Opinião: Marchinhas do “Carnaval tributário”

Advogada comenta as diferentes propostas de reforma tributária que estão tramitando.

Publicado em 26/09/2020 às 7:00 | Atualizado em 26/09/2020 às 13:41


                                        
                                            Opinião: Marchinhas do “Carnaval tributário”

				
					Opinião: Marchinhas do “Carnaval tributário”

A ideia de um imposto único sobre o consumo não é nova – desde os anos 1980, estuda-se a implantação deste modelo de tributação no Brasil, já adotado em diversos países. Tradicionalmente, desde a Constituição de 1946, tem-se o IVA tripartido, a prever o IVC – Imposto sobre Vendas e Consignações, o Imposto sobre Consumo e Imposto sobre indústrias e profissões, precursores, respectivamente, do ICMS, IPI e ISSQN. Sedimentou-se uma forte tributação sobre o consumo, o que se intensificou com a Constituição Federal de 1988, por meio da fixação de diversas contribuições, a se destacar, aqui, o PIS e a COFINS.

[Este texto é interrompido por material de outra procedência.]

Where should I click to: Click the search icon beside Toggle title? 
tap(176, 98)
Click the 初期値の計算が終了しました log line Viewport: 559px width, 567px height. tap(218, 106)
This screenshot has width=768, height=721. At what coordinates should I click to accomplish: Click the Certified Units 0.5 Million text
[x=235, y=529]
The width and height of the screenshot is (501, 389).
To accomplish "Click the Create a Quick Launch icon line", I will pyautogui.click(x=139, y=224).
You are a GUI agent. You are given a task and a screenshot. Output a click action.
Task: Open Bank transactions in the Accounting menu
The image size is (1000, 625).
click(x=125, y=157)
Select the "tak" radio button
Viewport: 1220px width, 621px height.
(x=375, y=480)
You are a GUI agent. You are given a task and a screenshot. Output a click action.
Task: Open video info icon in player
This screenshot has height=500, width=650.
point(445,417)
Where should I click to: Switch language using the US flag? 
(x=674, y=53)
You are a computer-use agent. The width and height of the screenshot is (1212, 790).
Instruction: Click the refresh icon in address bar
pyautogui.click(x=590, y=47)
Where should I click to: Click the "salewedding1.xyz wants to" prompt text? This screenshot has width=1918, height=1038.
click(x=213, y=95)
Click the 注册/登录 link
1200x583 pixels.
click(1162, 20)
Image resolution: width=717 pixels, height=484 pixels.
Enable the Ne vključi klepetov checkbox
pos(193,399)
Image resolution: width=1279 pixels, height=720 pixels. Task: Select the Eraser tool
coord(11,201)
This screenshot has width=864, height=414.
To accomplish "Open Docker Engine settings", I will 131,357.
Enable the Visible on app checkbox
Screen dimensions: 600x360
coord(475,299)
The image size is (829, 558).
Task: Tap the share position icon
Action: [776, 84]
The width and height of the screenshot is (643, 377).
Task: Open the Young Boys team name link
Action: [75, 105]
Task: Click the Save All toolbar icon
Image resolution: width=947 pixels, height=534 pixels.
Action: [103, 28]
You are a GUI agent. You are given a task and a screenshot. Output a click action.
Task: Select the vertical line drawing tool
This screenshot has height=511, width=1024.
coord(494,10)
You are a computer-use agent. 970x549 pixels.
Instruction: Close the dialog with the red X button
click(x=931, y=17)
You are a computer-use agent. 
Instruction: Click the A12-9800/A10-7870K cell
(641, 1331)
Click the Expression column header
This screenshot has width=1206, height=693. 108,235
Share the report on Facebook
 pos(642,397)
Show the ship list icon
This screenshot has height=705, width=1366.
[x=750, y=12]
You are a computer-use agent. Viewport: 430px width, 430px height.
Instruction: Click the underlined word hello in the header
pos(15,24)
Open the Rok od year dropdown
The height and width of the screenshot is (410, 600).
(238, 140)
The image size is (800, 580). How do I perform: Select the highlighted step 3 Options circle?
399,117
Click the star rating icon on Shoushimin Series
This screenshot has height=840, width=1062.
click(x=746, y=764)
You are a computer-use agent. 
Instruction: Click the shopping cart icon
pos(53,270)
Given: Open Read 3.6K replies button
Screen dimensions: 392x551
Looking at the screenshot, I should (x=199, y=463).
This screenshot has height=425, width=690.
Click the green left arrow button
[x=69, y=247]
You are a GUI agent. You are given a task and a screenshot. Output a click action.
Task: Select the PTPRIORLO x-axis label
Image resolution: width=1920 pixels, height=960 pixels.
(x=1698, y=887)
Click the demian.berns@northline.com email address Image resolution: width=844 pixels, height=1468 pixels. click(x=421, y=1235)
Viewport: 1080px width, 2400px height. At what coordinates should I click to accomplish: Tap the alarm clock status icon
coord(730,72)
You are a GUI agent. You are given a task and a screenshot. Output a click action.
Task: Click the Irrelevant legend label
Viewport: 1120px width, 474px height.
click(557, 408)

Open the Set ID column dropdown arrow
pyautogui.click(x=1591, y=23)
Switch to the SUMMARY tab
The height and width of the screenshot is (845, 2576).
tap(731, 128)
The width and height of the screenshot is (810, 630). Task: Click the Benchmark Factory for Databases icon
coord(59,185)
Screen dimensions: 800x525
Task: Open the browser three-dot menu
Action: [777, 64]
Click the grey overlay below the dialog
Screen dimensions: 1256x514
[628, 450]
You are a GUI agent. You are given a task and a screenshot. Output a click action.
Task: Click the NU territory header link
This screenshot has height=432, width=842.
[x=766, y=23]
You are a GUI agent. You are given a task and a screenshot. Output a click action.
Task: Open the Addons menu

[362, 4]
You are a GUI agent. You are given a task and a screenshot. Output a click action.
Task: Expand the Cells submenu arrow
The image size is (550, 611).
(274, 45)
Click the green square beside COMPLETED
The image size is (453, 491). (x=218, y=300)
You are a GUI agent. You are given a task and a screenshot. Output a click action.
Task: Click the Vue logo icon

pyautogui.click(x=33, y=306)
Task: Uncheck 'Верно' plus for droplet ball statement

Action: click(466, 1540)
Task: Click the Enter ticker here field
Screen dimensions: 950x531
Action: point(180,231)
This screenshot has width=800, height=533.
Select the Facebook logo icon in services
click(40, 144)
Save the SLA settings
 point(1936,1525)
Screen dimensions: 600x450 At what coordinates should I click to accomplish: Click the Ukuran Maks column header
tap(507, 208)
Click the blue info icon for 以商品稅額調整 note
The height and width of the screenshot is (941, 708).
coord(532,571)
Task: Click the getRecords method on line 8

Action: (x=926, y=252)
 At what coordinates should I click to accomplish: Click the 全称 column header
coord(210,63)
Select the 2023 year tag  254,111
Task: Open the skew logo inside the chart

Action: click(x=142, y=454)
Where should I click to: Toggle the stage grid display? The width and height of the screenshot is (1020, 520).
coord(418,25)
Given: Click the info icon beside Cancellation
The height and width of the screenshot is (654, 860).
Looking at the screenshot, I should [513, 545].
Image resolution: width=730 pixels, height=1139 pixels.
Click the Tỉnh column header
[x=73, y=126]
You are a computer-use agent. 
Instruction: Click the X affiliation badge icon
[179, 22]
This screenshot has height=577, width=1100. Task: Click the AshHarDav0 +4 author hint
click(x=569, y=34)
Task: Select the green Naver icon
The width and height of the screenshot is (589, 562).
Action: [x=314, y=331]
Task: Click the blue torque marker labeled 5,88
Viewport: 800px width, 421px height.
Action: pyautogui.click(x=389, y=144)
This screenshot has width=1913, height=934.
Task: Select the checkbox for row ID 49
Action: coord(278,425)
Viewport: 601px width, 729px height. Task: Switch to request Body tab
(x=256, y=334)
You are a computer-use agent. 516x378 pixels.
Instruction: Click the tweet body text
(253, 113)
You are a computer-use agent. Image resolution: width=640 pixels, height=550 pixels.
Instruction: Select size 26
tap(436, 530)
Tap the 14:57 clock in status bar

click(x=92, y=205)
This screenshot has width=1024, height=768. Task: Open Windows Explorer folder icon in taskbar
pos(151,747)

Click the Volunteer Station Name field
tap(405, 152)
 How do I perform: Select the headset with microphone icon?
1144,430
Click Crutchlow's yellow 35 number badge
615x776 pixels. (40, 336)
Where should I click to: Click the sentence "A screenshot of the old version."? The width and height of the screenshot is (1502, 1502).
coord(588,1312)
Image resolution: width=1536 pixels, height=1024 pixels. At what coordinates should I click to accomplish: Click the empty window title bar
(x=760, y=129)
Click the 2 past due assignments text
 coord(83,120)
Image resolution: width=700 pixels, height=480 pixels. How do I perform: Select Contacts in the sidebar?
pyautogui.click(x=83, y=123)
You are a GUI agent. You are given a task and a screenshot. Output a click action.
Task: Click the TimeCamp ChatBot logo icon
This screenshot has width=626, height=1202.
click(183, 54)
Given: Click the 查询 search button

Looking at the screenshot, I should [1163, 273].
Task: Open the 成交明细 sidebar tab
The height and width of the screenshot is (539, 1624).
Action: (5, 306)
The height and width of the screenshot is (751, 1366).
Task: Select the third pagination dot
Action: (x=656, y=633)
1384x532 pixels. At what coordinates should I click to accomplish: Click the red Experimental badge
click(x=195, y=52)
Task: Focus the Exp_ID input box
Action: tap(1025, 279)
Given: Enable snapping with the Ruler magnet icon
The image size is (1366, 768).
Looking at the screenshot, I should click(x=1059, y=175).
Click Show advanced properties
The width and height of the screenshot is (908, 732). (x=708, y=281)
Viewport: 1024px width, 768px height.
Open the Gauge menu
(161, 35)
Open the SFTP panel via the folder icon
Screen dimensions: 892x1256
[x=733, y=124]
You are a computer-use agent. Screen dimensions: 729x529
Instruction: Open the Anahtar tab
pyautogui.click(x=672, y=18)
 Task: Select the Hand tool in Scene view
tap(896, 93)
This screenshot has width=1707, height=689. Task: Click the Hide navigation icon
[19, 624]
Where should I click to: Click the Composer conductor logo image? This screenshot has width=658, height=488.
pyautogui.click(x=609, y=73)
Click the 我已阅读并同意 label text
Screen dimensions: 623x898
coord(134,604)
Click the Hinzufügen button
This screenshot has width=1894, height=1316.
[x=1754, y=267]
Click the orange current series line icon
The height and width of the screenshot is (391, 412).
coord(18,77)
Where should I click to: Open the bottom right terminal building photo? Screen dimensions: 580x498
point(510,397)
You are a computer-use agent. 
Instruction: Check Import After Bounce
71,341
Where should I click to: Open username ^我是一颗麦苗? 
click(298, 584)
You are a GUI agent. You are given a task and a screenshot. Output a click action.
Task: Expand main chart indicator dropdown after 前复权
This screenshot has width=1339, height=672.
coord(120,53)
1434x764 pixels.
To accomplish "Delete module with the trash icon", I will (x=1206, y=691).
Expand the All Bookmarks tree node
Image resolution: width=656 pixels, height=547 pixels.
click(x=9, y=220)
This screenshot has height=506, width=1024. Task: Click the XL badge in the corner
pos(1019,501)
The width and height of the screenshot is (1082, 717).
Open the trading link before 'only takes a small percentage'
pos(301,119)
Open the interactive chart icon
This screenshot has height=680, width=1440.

O IBS proposto pela PEC 45/2019, em trâmite na Câmara dos Deputados, traz a junção de cinco tributos – ICMS, ISS, PIS, COFINS e IPI - com o objetivo de criar um imposto geral sobre o consumo que deve ser apenas arrecadado para financiar a despesa governamental, sendo o mais simples possível, devendo os objetivos de políticas públicas serem alcançados de forma mais eficiente, por meio de outros instrumentos.

A PEC 110/2019, que tramita no Senado, vai mais além, a extinguir nove tributos, para formação do IBS: IPI, PIS, Pasep, COFINS, ICMS, ISS, IOF, Salário educação, CIDE-combustível. Ainda, incorpora a CSLL ao Imposto de Renda e confere à União a competência para instituir o ITCMD – Imposto Sobre Transferência Causa Mortis e doações (o que, conforme se pontuará mais adiante, também implica redução da autonomia dos Municípios e Estados).

Por outro lado, o Governo encaminhou proposta de CBS – Contribuição Sobre Operações com Bens e Serviços, via Projeto de Lei de nº 3887/2020, que se propõe a unificar o PIS e a COFINS, duas contribuições de legislação sabidamente caótica. Com efeito, o projeto inicia de forma a simplificar a base de cálculo do tributo, ao remetê-la à equação fácil e mais objetiva da noção de receita, a trata-la como produto das atividades da empresa, seja de prestação de serviços ou de venda de mercadorias, na forma do art. 12 do Decreto-lei 1598/77

As três propostas buscam simplificar o sistema tributário brasileiro, largamente conhecido por sua grande quantidade de normas, que se multiplicam dentro dos regimes de tributação adotados e das especificidades dos variados seguimentos econômicos. O que, aparentemente, poderia tornar o sistema mais justo, por se aproximar, em tese, de situações economicamente mais concretas e corrigir desigualdades, termina por acentuá-las.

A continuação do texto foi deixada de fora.